UC Riverside

The use of e-cigarettes for the inhalation of nicotine and cannabis products has become popular in the United States across many demographics. Their rise in popularity is largely attributed to their ease of access, customization options, and perception as safer alternatives to traditional methods. However, despite their perceived safety, inhalation of vaping emissions has great potential to cause adverse health outcomes in users, as evidenced by events such as the outbreak of e-cigarette- or vaping-associated lung injuries (EVALI) in the U.S. in 2019. While many e-liquid ingredients are considered safe for dermal or oral exposure, the vaping process has been found to result in the thermal degradation of e-liquid ingredients. As a result, the emitted aerosols are complex mixtures of chemicals formed during vaping that may have different chemical and toxicological properties than their parent compounds. However, characterization of these compounds remains challenging due to the wide range of customizable options – such as temperature, use patterns, device construction, and more – that may influence the resulting chemical composition of e-cigarette emissions.This dissertation aims to address the knowledge gaps in the relationship between user- and device-driven parameters on the thermal degradation behavior of e-liquids and the chemical and toxicological properties of e-cigarette aerosol emissions, using VEA as a model e-liquid. First, this work identifies novel VEA vaping products and their potential mixture effects on toxicity upon exposure to human lung cells using a combination of chemical and cellular-based analyses.
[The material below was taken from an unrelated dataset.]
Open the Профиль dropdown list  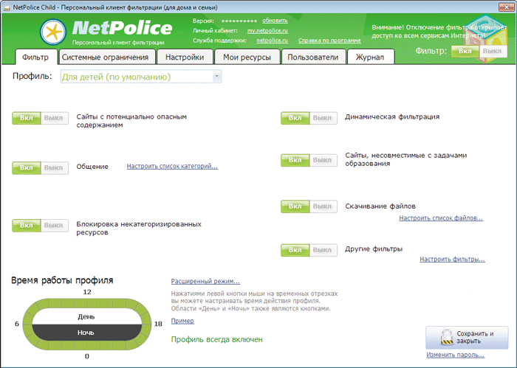point(216,77)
Second, the change in VEA vaping emission product distribution as a function of variable voltage/temperature settings was characterized using non-target gas chromatography/mass spectrometry (GC/MS) analysis. Finally, a tube furnace reactor system was used to investigate the role of oxygen (O2) and transition metals in the thermal degradation behavior and emission product distribution of VEA. Results from this dissertation contribute to an improved understanding of the thermal degradation behavior and chemistry of e-liquids, and how varying user- and device-driven parameters can alter the chemical and toxicological properties of vaping emissions. Detailed compositional and mechanistic information on e-cigarette emissions will be helpful for future hazard identification and the public health risks associated with e-cigarettes.